L'entusiasmo in città in quei giorni fu tale che si pensò anche al servizio d'ordine e si riuscì a fare in modo che i Dragoni Reali a cavallo assicurassero il tranquillo e sicuro svolgimento della competizione.
Alla gara si iscrissero in 40 ma alla fine, pronti a mangiare la polvere della Strada Regia, si presentarono solo in 19.
La mattina stabilita tanta gente affollò incuriosita la zona di Porta al Prato, comprese tante signore. Molti la sera prima avevano fatto un salto al Caffè Landini o al Caffè delle Alpi per piazzare la propria scommessa.
Il via fu dato a suon di tromba dal trombettiere Salvini, garibaldino verace, camicia rossa fiammante.
I Signori concorrenti furono divisi in quattro file e quando le labbra di Salvini soffiarono nell'ottone si spinsero in avanti con foga. Scrive però La Nazione: “non tutte le partenze furono felici: qualcuno fu visto con la gamba destra sulla sella e il piede sinistro in terra tentare con vario successo di prendere l'assetto definitivo, ma fu un momento; tutti o per virtù propria o per soccorso altrui vi riuscirono, e mossero rapidamente alla volta di Pistoia”.
Tra i più lesti ci fu il nostro ragazzino americano, che già a Poggio a Caiano aveva staccato tutti. Dietro di lui il favorito De Sariette, il francese Chareles ed il pisano Edoardo Ancillotti.
I giudici e parte degli appassionati fiorentini precedettero i Signori concorrenti in carrozza o con il treno e si mischiarono per tempo con i tanti pistoiesi accorsi a vedere la grande novità nei pressi di Porta Carratica, punto di arrivo della competizione.

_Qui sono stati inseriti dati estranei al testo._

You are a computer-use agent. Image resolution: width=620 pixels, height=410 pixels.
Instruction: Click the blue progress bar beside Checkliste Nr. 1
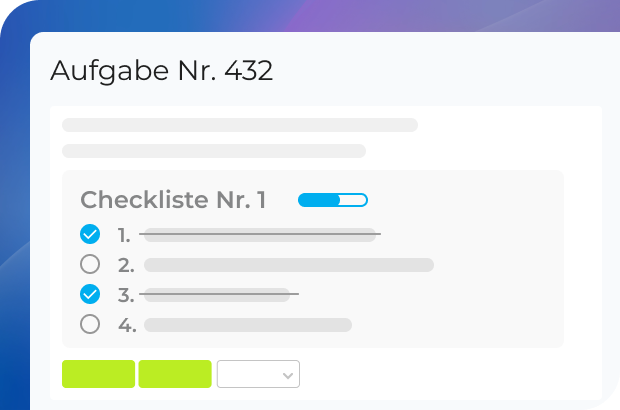(333, 200)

Scrive ancora La Nazione “All'improvviso alcuni gridarono: eccolo, eccolo! Presto tutti poterono vedere da lontano, appena sopra un oceano di teste, un berretto con il distintivo del Veloce Club. Era il Signor Rynner Van Heste (in realtà Ryener Van Neste)” e continua: “La folla è rimasta sbalordita nel vedere un giovane – che sembrava non avere più di 15 o 16 anni – vincere una gara così lunga”.

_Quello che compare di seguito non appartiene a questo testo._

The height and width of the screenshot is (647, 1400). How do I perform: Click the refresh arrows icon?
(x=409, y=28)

Per arrivare a Pistoia sul suo velocipede marca Michaux gli ci vollero 2 ore e 12 minuti, alla velocità media di 13 chilometri orari. A 3 minuti arrivò staccato il francese Charles e poco dopo il De Sariette sul quale, sembra, si erano concentrate la maggior parte delle scommesse.
Quarto arrivò l'Ancillotti, quinto il Presidente del Veloce Club Gustavo Langlade. Ancillotti presentò un vibrato reclamo e fu poi classificato terzo a pari merito con il De Sariette.
Dopo tanta fatica cosa c'è di meglio che una bella mangiata? Ecco allora che i Signori concorrenti, accompagnati dalla banda musicale, si recarono al rinomato Ristorante del Globo. Qui il giovane Ryener ebbe in premio un meritatissimo attestato, una medaglia d'oro ed un revolver!
Sul finire dell'anno, mentre le truppe piemontesi entravano in Roma e Firenze si apprestava a lasciare il ruolo di capitale, il nostro Rynier rientrò a New York per seguire gli studi di medicina. Da allora di lui, del vincitore della prima corsa ciclistica italiana, non si sa molto, forse per qualche tempo continuò a sfrecciare in velocipede e poi sulle prime biciclette per i vialetti di Central Park o forse si dedicò solo alla professione di medico ed alla grande passione che aveva per la musica. Morì nel 1931 ed è sepolto nei prati del cimitero di Greenwood, oltre la gigantesca porta gotica in pietra che accoglie i visitatori.
Ancora oggi in pochi conoscono la sua storia e quella dei primi pionieri del Veloce Club.
Fino a ieri, a parte qualche timida rievocazione, anche Firenze ha dimenticato il ragazzino americano che uscito dall'aula della scuola in Santa Croce tornava a casa e poi via, di corsa alle Cascine in sella al suo bellissimo velocipede del “fabbro” Michaux.